I first found the argument referenced in this video, which did a pretty good job of demolishing the notion of a 150 year doubling--current population growth is the result of industrialization and modern medicine and agriculture being implemented in societies which previously had both high birth rates and death rates.  Modernization reduces death rates before economic and other factors conspire to reduce birth rates, resulting in population boom--a pattern that played itself out in the first world, and is now being seen in the third world.  The current rates of growth, however, are not indicative of all of human history, but only of modern agriculture and medicine combined with a still-high birthrate.

The Youtube video also referenced studies of population genetics, clear past examples of population decline (both local and global) and other useful arguments, but it missed a far simpler, mathematical argument.   If population doubles every 150 years, then 150 years ago it was half of what it was now, and 150 years before that, it was half that, and so on.  We could use this equation to determine the population at any given time:

Population = 6,500,000,000 / 2 ^ (# of years ago / 150)

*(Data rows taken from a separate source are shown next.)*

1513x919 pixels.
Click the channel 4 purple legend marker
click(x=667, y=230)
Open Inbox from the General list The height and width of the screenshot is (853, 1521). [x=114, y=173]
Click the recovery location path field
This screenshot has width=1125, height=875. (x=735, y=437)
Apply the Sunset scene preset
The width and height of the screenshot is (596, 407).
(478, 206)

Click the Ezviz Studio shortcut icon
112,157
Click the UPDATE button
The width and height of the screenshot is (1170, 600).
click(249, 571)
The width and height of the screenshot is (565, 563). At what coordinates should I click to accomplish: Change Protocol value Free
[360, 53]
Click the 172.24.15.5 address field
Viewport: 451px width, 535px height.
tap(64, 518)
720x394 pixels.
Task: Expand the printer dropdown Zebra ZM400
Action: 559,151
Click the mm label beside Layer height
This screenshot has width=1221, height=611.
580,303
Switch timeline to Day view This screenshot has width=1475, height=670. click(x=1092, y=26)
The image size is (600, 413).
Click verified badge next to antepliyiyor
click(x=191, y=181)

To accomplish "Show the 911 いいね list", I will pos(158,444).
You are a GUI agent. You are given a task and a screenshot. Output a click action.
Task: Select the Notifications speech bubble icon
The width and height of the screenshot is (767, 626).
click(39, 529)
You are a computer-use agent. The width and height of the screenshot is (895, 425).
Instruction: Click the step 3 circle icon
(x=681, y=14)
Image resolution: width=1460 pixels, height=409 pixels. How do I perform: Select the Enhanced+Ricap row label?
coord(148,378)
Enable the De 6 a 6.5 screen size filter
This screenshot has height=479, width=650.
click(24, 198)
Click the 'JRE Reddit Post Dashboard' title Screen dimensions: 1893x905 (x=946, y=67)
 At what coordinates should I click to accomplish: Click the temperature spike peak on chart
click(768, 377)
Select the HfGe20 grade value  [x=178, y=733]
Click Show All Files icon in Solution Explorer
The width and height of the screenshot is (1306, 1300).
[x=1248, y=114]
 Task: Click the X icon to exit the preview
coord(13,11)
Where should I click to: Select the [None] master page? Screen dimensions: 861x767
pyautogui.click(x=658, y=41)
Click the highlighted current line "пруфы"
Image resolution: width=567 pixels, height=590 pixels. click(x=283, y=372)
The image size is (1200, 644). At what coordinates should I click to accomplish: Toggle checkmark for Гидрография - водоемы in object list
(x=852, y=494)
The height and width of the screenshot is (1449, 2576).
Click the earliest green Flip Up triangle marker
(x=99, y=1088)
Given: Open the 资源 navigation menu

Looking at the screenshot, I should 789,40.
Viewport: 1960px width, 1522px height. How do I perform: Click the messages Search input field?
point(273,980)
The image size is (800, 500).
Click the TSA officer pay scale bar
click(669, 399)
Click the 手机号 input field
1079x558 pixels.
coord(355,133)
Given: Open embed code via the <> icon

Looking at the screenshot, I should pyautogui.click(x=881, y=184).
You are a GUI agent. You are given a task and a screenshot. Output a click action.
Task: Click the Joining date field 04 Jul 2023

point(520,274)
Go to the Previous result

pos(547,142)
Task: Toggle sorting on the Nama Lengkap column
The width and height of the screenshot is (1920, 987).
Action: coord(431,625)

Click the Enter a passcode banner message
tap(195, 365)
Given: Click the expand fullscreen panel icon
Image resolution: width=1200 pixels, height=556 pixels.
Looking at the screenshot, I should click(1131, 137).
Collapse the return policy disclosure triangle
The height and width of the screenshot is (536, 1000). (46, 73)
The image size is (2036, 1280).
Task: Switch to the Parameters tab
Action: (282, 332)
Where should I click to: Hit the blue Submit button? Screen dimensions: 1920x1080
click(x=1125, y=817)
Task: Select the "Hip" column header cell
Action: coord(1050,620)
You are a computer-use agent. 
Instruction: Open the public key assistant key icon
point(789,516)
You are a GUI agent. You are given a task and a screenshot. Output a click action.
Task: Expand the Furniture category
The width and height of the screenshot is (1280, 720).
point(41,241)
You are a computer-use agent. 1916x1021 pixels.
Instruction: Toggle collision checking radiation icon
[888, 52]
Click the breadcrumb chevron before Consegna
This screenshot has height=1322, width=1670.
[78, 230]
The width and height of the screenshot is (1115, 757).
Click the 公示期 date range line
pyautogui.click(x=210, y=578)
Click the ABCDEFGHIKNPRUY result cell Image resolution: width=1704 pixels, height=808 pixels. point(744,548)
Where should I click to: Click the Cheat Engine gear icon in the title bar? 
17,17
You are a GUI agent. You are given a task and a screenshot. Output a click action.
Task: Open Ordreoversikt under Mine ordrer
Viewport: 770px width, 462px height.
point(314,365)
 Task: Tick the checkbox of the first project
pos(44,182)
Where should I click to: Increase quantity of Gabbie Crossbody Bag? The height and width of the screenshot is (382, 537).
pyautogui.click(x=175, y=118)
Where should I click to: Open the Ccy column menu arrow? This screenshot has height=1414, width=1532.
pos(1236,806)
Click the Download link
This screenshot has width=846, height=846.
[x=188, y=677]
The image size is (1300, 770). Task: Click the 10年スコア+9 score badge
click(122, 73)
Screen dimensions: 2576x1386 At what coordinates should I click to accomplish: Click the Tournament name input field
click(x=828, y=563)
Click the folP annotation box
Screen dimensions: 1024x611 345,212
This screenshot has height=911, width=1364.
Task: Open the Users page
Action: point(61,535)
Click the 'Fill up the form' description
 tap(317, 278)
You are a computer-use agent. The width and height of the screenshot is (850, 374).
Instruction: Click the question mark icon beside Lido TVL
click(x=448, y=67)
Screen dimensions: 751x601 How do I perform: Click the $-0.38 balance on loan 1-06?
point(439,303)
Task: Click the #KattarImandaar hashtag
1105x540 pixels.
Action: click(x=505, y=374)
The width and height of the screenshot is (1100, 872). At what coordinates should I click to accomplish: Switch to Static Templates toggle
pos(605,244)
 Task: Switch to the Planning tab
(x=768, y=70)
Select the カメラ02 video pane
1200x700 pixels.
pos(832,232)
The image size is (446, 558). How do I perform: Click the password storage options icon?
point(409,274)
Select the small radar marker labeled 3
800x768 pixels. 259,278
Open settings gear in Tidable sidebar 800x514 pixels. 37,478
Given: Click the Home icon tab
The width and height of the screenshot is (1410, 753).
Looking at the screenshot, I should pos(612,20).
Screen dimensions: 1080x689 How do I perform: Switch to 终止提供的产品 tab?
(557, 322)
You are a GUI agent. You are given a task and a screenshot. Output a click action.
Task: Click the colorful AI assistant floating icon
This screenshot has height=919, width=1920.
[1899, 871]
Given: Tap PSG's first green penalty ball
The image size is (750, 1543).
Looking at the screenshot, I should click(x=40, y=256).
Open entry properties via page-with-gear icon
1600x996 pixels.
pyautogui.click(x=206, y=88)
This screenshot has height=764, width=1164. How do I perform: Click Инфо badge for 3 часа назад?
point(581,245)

This actually gives us a figure of 6 people 4500 years ago, which is the approximate date assigned to the Flood: the Bible says 8 survived, but only six were still of breeding age, so the math adds up.  Rather conveniently, at that: it's almost as if they worked out beforehand what the rate of doubling would have to be to get from 6 to 6.5 billion in ~4500 years and then just used that number as their starting assumption.

But they apparently have no idea (or, more likely, assume that their audience has no idea) what the exponential growth curve would look like between the 6 and the 6.5 billion.  Let's fill out some numbers and see where this takes us:

Year:             Population according to AiG's formula:
2000             6,500,000,000
1850             3,250,000,000
1700             1,625,000,000
1550                812,500,000
1400                406,250,000
1250                203,125,000
1100                101,562,500
950                    50,781,250
800                    25,390,625
650                    12,695,312
500                      6,347,656
350                      3,173,828
200                      1,586,914
50                           793,457

Riiiiiight.  According to AiG's handy little formula, world population in AD 50 was just under 800,000.  Meanwhile, in reality, Claudius' census in AD 47 revealed slightly less than 7 million Roman citizens--bearing in mind that citizens were a fraction of the population of the Roman empire, and that the Roman empire was only a fraction of the population of the world.

This humorous example is really all the proof we need that AiG's formula is innumerate at best and fraudulent at worst, but let's take it a step further.  In the Bible, King David reigned over the united kingdom of Israel from 1003-970 BC, although these dates are approximate.  1000 BC is 3000 years ago--twenty doublings, as AiG would have it.  This puts the world population at: 6,500,000,000 / 2 ^ (3000 / 150) = 6,200 people, give or take a few.  However, King David took a census in which he counted 1,300,000 men of Israel and Judah who were capable of military service.

Sorry, AiG.  The Bible says you're full of shit.